■ How to complete this task
In the material below, find each line with the word "computer" and list it.

■ Information supplied

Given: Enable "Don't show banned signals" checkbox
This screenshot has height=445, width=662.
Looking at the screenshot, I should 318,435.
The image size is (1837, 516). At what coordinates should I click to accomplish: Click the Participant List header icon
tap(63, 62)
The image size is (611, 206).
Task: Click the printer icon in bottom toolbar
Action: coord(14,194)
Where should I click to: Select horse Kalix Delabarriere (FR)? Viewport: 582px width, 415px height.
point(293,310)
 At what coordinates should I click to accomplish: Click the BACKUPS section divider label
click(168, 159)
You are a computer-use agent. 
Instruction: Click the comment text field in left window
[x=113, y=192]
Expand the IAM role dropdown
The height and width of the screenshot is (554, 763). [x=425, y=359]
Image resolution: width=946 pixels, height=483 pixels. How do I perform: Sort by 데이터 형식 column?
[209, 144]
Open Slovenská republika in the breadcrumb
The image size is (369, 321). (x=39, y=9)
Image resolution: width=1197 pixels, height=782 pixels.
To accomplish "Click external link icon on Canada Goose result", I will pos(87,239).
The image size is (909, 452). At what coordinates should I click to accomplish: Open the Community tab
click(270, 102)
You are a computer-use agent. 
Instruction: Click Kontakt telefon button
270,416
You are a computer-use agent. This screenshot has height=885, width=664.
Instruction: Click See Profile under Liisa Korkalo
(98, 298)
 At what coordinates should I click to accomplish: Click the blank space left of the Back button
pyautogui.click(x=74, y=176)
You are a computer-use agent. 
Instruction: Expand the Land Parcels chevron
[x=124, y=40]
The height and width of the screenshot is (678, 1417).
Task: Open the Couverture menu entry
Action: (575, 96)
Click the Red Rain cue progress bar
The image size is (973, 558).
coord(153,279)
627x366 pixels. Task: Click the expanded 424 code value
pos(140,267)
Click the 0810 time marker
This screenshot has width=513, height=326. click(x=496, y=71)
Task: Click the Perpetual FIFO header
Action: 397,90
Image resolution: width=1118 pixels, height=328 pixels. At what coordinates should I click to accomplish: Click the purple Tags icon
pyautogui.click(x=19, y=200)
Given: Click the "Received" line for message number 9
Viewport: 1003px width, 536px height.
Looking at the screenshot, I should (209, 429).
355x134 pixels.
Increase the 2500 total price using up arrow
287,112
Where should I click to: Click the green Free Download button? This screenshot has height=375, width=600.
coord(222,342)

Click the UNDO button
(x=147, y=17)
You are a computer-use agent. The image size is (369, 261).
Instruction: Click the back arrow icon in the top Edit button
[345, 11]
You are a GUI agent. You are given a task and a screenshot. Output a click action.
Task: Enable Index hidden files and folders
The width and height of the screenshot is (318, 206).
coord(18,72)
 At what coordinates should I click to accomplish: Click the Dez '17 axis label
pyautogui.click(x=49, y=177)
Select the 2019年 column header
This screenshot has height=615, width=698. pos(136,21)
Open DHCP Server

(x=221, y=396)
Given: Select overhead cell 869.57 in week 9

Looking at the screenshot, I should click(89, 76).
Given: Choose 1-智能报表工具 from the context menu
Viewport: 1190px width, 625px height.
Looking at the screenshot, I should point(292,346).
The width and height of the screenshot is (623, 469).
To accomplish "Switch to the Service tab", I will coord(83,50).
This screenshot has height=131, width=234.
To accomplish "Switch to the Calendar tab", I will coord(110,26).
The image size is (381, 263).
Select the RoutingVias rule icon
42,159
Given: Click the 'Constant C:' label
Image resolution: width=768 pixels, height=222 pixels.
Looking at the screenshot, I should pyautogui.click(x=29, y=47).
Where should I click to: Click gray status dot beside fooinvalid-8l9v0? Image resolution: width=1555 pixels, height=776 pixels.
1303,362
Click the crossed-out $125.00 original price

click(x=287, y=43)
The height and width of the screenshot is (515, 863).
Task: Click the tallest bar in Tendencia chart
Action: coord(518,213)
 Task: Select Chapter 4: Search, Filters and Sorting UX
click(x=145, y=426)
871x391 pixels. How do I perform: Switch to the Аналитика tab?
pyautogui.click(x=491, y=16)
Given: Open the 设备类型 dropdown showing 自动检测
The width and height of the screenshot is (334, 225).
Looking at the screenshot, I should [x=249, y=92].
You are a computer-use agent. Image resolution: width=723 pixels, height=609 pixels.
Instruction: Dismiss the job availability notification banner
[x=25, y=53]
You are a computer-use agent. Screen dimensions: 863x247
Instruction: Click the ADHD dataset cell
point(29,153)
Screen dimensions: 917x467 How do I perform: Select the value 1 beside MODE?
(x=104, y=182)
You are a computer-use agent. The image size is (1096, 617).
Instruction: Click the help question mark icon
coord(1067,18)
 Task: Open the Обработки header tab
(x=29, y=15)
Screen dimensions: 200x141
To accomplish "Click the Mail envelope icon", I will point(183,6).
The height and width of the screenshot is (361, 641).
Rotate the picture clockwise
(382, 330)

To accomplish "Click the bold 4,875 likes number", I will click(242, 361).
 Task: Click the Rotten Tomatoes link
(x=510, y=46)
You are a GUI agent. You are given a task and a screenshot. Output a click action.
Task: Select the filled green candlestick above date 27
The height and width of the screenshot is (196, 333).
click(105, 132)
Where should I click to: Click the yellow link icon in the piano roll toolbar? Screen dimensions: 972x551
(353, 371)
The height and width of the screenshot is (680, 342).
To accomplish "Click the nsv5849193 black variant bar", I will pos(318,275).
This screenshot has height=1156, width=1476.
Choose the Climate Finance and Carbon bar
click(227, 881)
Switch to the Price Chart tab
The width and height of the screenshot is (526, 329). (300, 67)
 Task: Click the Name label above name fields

■ Written answer
You are a computer-use agent. 
You are a computer-use agent. 
You are a computer-use agent. This screenshot has height=885, width=664.
You are a computer-use agent. 
You are a computer-use agent. The image size is (369, 261).
You are a computer-use agent. Image resolution: width=723 pixels, height=609 pixels.
You are a computer-use agent. Screen dimensions: 863x247
You are a computer-use agent. The image size is (1096, 617).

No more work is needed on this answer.